The morrow was beautifully fine; and, little expecting that I should see the death of the sheep-worrier, I had gone for a ramble over the hills, armed with my geological hammer. I was sitting on a slab in an isolated quarry, watching the varying tints of the hillside, as shadow and sunshine coursed each other over the tender spring green of the grass, the darker green of the new fern, and the warm yellow-brown of last year's fronds, and admiring the contrast of the grey rocks angrily jutting out amidst the loveliness, and the whole crowned with the purple heather, rising above a narrow belt of mist, when a man, gun in hand, came clinking down the sloping rubbish, digging his heels in at each step, and excitedly told us—the two or three quarrymen and myself—that he had seen the dog lying on a rock about a mile away.

A boy was despatched to summon the neighbouring farmers. In a very short space of time about fifty were on the spot, armed with guns of every conceivable make and age. Stealthily creeping up the hill, we were sent in different directions, so as to surround the sheep-walk where she lay.

In half an hour's time a gradually lessening circle was formed, all proceeding as silently as possible, and taking advantage of every tuft of fern or stunted thorn, so as to get as near as possible before arousing the sleeping dog.

There was a distance of about eighty yards between each man, when the brute rose up, and stretched herself, showing her white and glistening fangs.

Uttering a low growl as she became aware of her position, she set off in a long swinging gallop towards the heather.

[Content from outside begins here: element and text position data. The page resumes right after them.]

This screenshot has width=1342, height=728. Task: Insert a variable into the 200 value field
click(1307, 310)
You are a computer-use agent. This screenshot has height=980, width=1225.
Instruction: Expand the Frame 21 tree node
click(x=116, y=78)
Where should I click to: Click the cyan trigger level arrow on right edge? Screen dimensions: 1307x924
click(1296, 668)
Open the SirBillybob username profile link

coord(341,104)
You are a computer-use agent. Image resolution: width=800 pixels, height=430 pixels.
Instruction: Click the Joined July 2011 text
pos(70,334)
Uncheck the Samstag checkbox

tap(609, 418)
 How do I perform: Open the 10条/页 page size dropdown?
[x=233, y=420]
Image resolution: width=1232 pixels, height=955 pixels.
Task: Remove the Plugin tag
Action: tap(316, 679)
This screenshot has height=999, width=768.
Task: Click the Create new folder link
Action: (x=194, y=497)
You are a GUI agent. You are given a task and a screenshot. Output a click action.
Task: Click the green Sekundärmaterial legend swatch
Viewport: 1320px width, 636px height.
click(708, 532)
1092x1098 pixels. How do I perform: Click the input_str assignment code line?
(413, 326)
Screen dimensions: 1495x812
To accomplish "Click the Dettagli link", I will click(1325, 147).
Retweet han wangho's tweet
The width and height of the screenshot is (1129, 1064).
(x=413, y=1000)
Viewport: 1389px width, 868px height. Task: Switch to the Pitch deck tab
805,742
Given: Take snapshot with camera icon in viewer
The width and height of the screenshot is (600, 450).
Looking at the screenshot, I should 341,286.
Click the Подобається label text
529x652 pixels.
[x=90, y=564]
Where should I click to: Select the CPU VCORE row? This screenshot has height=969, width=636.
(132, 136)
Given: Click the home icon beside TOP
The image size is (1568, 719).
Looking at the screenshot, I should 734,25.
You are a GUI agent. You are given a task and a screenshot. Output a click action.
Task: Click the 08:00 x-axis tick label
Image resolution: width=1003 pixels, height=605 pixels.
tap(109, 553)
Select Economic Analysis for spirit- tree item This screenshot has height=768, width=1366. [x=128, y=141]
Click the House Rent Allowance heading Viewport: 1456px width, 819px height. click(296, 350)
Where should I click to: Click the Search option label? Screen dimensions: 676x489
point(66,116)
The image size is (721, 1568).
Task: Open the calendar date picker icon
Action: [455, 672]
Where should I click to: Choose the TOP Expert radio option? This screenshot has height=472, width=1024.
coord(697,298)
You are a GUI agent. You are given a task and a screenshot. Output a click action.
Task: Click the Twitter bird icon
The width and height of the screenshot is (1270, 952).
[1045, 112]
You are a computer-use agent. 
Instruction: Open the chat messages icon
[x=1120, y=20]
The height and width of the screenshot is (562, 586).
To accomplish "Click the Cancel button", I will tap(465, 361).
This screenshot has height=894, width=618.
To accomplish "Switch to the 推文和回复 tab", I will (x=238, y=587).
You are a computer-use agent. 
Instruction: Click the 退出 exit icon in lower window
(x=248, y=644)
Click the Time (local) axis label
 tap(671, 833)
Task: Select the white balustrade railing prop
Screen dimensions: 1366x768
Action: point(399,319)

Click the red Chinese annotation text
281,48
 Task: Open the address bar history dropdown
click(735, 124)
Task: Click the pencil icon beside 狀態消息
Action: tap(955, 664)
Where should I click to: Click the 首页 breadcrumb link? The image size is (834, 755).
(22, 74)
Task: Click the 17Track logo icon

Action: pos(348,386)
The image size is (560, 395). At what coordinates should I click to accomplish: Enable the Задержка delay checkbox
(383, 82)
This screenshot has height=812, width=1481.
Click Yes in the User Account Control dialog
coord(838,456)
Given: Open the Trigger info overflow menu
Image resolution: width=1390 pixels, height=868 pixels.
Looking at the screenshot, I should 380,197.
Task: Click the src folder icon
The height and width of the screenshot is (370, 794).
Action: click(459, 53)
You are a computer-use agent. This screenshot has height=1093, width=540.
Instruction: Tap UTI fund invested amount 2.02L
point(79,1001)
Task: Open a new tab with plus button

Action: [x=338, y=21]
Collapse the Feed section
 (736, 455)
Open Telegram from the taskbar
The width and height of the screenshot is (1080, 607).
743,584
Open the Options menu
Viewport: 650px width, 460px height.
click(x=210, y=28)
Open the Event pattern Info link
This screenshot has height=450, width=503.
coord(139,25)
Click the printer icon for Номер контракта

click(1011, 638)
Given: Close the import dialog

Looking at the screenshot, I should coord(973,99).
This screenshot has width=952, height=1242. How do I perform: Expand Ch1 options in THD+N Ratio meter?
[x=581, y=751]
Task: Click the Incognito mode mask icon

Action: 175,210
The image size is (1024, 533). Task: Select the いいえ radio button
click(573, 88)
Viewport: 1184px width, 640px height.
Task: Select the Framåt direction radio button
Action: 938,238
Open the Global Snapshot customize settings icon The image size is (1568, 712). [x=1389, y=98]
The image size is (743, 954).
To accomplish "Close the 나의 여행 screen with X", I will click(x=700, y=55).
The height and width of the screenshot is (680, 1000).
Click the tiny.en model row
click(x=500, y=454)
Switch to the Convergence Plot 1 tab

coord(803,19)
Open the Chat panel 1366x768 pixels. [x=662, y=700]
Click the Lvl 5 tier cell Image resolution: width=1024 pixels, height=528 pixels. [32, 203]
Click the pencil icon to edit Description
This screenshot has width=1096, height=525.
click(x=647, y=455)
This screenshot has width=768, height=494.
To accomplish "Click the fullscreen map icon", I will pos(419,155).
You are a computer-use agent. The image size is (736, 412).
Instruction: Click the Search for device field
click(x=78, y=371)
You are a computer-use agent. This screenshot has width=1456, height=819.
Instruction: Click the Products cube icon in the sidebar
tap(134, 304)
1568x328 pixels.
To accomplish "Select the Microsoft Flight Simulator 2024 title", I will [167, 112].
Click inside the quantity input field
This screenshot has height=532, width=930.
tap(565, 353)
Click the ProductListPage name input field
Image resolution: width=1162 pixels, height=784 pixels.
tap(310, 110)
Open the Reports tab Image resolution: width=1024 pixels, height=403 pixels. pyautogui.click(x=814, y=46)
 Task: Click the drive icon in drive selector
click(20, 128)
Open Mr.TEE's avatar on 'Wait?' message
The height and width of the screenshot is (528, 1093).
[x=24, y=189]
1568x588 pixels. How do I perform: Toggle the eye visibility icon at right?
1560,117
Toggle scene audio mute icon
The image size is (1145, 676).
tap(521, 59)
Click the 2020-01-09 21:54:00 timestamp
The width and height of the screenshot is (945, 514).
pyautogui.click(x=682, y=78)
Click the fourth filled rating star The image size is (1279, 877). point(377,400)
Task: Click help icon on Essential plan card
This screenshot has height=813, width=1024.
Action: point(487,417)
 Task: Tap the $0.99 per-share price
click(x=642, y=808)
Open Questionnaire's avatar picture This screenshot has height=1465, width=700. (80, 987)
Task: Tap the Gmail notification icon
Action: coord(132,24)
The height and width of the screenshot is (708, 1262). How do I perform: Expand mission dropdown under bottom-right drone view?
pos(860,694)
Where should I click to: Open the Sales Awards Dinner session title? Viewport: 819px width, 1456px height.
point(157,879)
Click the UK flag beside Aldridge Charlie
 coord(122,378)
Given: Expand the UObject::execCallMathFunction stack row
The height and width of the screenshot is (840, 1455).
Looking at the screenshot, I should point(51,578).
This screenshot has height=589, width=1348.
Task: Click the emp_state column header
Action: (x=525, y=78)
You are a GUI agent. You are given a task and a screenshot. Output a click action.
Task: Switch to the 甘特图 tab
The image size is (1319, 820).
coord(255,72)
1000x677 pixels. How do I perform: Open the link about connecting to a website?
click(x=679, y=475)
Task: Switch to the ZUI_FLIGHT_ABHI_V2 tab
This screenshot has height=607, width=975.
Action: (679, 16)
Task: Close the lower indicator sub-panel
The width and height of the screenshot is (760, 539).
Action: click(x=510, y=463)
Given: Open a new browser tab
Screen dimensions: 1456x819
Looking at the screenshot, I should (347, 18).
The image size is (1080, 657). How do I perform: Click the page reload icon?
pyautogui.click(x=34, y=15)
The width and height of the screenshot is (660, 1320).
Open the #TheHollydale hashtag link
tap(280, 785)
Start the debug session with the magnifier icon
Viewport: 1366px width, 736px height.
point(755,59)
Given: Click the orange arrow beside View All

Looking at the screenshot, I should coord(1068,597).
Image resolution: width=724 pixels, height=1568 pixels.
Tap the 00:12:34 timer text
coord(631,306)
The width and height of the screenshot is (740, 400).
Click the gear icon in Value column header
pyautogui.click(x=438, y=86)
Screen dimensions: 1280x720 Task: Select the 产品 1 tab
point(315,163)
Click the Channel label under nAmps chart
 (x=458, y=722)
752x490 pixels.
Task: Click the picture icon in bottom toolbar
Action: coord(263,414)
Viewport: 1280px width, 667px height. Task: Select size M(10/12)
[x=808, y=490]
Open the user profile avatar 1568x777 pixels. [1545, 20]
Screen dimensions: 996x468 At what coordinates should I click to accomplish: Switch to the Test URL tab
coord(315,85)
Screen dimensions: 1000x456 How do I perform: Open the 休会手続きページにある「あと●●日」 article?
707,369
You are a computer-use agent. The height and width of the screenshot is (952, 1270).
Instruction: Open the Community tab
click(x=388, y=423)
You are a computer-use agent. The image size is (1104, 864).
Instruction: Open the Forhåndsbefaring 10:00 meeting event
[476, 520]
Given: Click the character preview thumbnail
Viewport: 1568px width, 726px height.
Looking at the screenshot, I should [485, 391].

Just in that direction there appeared to be a man missing from the cordon, and a wide gap was left through which it seemed probable she would escape, and a storm of shouts arose. Just, however, as escape seemed certain, a sheet of flame poured out from behind a clump of thorn bushes and fern, and a loud report went reverberating over the glens. The dog's neck turned red, and she rolled over and over, uttering yelp after yelp in her agony. There was a miscellaneous charge from all sides. Crash came the butt-end of the gun which had shot her on her body, with such force that the stock was splintered. Bang! bang! everybody tried to get a hit at her, even after she was dead.

When life was quite extinct we all gathered together, and a whoop of triumph awoke the echoes, startling the lapwings on the moorland.

As we marched down to the village we fired a volley in token of our success, and cheer after cheer told of the gladness with which it was welcomed by the villagers. The man who fired the lucky shot was carried through the streets of the village on the shoulders of two stout quarrymen, and the whole population gave themselves a holiday and made merry. A large subscription was started, and contributed to handsomely, in order to pay for the hounds and other expenses.

Upon examination the bitch was found to be branded on the left side with the letter "P;" so if any of my readers have lost such a dog, they will know what has become of it.

I do not suppose that a more exciting chase was ever witnessed since the old wolf-hunting days.

It may seem strange to many, as it did to me, that foxhounds should chase one of their own breed, but the fact remains that they did so.